+++ Provided material

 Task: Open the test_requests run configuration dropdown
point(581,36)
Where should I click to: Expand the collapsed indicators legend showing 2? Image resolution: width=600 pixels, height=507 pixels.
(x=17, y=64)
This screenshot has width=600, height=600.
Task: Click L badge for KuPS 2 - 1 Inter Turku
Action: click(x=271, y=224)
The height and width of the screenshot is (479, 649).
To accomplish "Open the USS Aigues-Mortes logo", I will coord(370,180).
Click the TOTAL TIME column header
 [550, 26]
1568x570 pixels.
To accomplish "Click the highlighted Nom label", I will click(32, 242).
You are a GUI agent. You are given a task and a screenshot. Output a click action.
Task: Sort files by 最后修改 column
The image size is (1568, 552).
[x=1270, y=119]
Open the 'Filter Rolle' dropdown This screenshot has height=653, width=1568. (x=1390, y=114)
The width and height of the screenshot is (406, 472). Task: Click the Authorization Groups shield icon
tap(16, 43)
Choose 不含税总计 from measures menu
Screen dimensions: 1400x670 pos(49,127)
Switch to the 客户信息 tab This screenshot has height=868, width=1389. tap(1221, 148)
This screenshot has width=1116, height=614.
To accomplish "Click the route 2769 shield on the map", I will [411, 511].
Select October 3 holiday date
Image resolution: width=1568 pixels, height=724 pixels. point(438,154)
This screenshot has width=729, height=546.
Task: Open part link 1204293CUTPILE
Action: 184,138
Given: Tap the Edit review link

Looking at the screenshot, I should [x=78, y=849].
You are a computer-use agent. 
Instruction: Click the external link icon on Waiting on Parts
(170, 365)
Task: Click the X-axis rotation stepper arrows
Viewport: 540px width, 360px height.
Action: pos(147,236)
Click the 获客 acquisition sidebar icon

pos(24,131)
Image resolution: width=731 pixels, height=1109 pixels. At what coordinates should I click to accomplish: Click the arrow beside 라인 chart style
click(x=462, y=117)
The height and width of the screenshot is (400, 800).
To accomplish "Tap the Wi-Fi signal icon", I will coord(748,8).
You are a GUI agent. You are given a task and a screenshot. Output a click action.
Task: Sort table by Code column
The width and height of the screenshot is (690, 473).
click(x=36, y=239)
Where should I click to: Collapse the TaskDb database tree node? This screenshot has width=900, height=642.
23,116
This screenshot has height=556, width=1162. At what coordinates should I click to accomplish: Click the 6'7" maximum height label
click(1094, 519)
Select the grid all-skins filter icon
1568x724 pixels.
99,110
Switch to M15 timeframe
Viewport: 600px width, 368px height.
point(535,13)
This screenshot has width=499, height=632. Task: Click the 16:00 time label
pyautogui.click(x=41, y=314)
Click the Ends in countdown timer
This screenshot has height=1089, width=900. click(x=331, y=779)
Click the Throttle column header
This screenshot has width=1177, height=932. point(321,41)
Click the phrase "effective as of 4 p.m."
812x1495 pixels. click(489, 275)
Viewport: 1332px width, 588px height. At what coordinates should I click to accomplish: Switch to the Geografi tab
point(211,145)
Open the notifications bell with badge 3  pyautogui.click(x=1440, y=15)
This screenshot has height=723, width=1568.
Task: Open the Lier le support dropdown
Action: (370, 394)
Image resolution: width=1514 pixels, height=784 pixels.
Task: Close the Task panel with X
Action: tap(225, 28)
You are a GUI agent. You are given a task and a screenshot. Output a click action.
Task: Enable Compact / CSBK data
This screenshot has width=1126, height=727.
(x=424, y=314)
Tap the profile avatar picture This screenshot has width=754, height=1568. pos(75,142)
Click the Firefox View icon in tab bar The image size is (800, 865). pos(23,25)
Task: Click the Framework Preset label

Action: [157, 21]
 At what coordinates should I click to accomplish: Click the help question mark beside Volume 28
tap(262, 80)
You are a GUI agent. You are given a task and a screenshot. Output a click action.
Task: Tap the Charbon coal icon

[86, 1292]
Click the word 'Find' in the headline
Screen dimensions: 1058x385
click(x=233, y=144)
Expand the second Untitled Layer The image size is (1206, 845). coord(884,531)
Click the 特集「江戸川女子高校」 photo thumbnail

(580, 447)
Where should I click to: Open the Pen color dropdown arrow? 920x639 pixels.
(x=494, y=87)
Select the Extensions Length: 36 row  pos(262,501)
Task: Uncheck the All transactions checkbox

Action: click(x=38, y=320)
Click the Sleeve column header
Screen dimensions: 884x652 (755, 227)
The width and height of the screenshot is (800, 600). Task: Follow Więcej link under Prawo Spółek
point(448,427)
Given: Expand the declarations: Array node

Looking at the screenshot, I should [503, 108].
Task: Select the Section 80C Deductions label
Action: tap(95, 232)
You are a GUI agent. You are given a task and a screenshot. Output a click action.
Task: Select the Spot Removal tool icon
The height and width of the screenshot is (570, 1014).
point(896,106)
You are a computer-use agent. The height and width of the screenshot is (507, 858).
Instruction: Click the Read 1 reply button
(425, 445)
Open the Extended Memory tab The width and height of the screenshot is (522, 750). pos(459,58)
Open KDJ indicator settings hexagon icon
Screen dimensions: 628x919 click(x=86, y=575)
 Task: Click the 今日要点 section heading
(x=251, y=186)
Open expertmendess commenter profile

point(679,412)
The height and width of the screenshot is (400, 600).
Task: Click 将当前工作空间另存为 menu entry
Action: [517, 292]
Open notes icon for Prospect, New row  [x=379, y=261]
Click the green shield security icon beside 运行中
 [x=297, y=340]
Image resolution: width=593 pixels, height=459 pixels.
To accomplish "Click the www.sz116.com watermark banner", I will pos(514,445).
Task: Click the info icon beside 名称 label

++++++

▶ _Work instructions_
Nothing in the data should be altered; please repeat it exactly.

▶ _Answer box_
 Task: Open the test_requests run configuration dropdown
point(581,36)
Where should I click to: Expand the collapsed indicators legend showing 2? Image resolution: width=600 pixels, height=507 pixels.
(x=17, y=64)
This screenshot has width=600, height=600.
Task: Click L badge for KuPS 2 - 1 Inter Turku
Action: click(x=271, y=224)
The height and width of the screenshot is (479, 649).
To accomplish "Open the USS Aigues-Mortes logo", I will coord(370,180).
Click the TOTAL TIME column header
 [550, 26]
1568x570 pixels.
To accomplish "Click the highlighted Nom label", I will click(32, 242).
You are a GUI agent. You are given a task and a screenshot. Output a click action.
Task: Sort files by 最后修改 column
The image size is (1568, 552).
[x=1270, y=119]
Open the 'Filter Rolle' dropdown This screenshot has height=653, width=1568. (x=1390, y=114)
The width and height of the screenshot is (406, 472). Task: Click the Authorization Groups shield icon
tap(16, 43)
Choose 不含税总计 from measures menu
Screen dimensions: 1400x670 pos(49,127)
Switch to the 客户信息 tab This screenshot has height=868, width=1389. tap(1221, 148)
This screenshot has width=1116, height=614.
To accomplish "Click the route 2769 shield on the map", I will [411, 511].
Select October 3 holiday date
Image resolution: width=1568 pixels, height=724 pixels. point(438,154)
This screenshot has width=729, height=546.
Task: Open part link 1204293CUTPILE
Action: 184,138
Given: Tap the Edit review link

Looking at the screenshot, I should [x=78, y=849].
You are a computer-use agent. 
Instruction: Click the external link icon on Waiting on Parts
(170, 365)
Task: Click the X-axis rotation stepper arrows
Viewport: 540px width, 360px height.
Action: pos(147,236)
Click the 获客 acquisition sidebar icon

pos(24,131)
Image resolution: width=731 pixels, height=1109 pixels. At what coordinates should I click to accomplish: Click the arrow beside 라인 chart style
click(x=462, y=117)
The height and width of the screenshot is (400, 800).
To accomplish "Tap the Wi-Fi signal icon", I will coord(748,8).
You are a GUI agent. You are given a task and a screenshot. Output a click action.
Task: Sort table by Code column
The width and height of the screenshot is (690, 473).
click(x=36, y=239)
Where should I click to: Collapse the TaskDb database tree node? This screenshot has width=900, height=642.
23,116
This screenshot has height=556, width=1162. At what coordinates should I click to accomplish: Click the 6'7" maximum height label
click(1094, 519)
Select the grid all-skins filter icon
1568x724 pixels.
99,110
Switch to M15 timeframe
Viewport: 600px width, 368px height.
point(535,13)
This screenshot has width=499, height=632. Task: Click the 16:00 time label
pyautogui.click(x=41, y=314)
Click the Ends in countdown timer
This screenshot has height=1089, width=900. click(x=331, y=779)
Click the Throttle column header
This screenshot has width=1177, height=932. point(321,41)
Click the phrase "effective as of 4 p.m."
812x1495 pixels. click(489, 275)
Viewport: 1332px width, 588px height. At what coordinates should I click to accomplish: Switch to the Geografi tab
point(211,145)
Open the notifications bell with badge 3  pyautogui.click(x=1440, y=15)
This screenshot has height=723, width=1568.
Task: Open the Lier le support dropdown
Action: (370, 394)
Image resolution: width=1514 pixels, height=784 pixels.
Task: Close the Task panel with X
Action: tap(225, 28)
You are a GUI agent. You are given a task and a screenshot. Output a click action.
Task: Enable Compact / CSBK data
This screenshot has width=1126, height=727.
(x=424, y=314)
Tap the profile avatar picture This screenshot has width=754, height=1568. pos(75,142)
Click the Firefox View icon in tab bar The image size is (800, 865). pos(23,25)
Task: Click the Framework Preset label

Action: [157, 21]
 At what coordinates should I click to accomplish: Click the help question mark beside Volume 28
tap(262, 80)
You are a GUI agent. You are given a task and a screenshot. Output a click action.
Task: Tap the Charbon coal icon

[86, 1292]
Click the word 'Find' in the headline
Screen dimensions: 1058x385
click(x=233, y=144)
Expand the second Untitled Layer The image size is (1206, 845). coord(884,531)
Click the 特集「江戸川女子高校」 photo thumbnail

(580, 447)
Where should I click to: Open the Pen color dropdown arrow? 920x639 pixels.
(x=494, y=87)
Select the Extensions Length: 36 row  pos(262,501)
Task: Uncheck the All transactions checkbox

Action: click(x=38, y=320)
Click the Sleeve column header
Screen dimensions: 884x652 (755, 227)
The width and height of the screenshot is (800, 600). Task: Follow Więcej link under Prawo Spółek
point(448,427)
Given: Expand the declarations: Array node

Looking at the screenshot, I should [503, 108].
Task: Select the Section 80C Deductions label
Action: tap(95, 232)
You are a GUI agent. You are given a task and a screenshot. Output a click action.
Task: Select the Spot Removal tool icon
The height and width of the screenshot is (570, 1014).
point(896,106)
You are a computer-use agent. The height and width of the screenshot is (507, 858).
Instruction: Click the Read 1 reply button
(425, 445)
Open the Extended Memory tab The width and height of the screenshot is (522, 750). pos(459,58)
Open KDJ indicator settings hexagon icon
Screen dimensions: 628x919 click(x=86, y=575)
 Task: Click the 今日要点 section heading
(x=251, y=186)
Open expertmendess commenter profile

point(679,412)
The height and width of the screenshot is (400, 600).
Task: Click 将当前工作空间另存为 menu entry
Action: [517, 292]
Open notes icon for Prospect, New row  [x=379, y=261]
Click the green shield security icon beside 运行中
 [x=297, y=340]
Image resolution: width=593 pixels, height=459 pixels.
To accomplish "Click the www.sz116.com watermark banner", I will pos(514,445).
Task: Click the info icon beside 名称 label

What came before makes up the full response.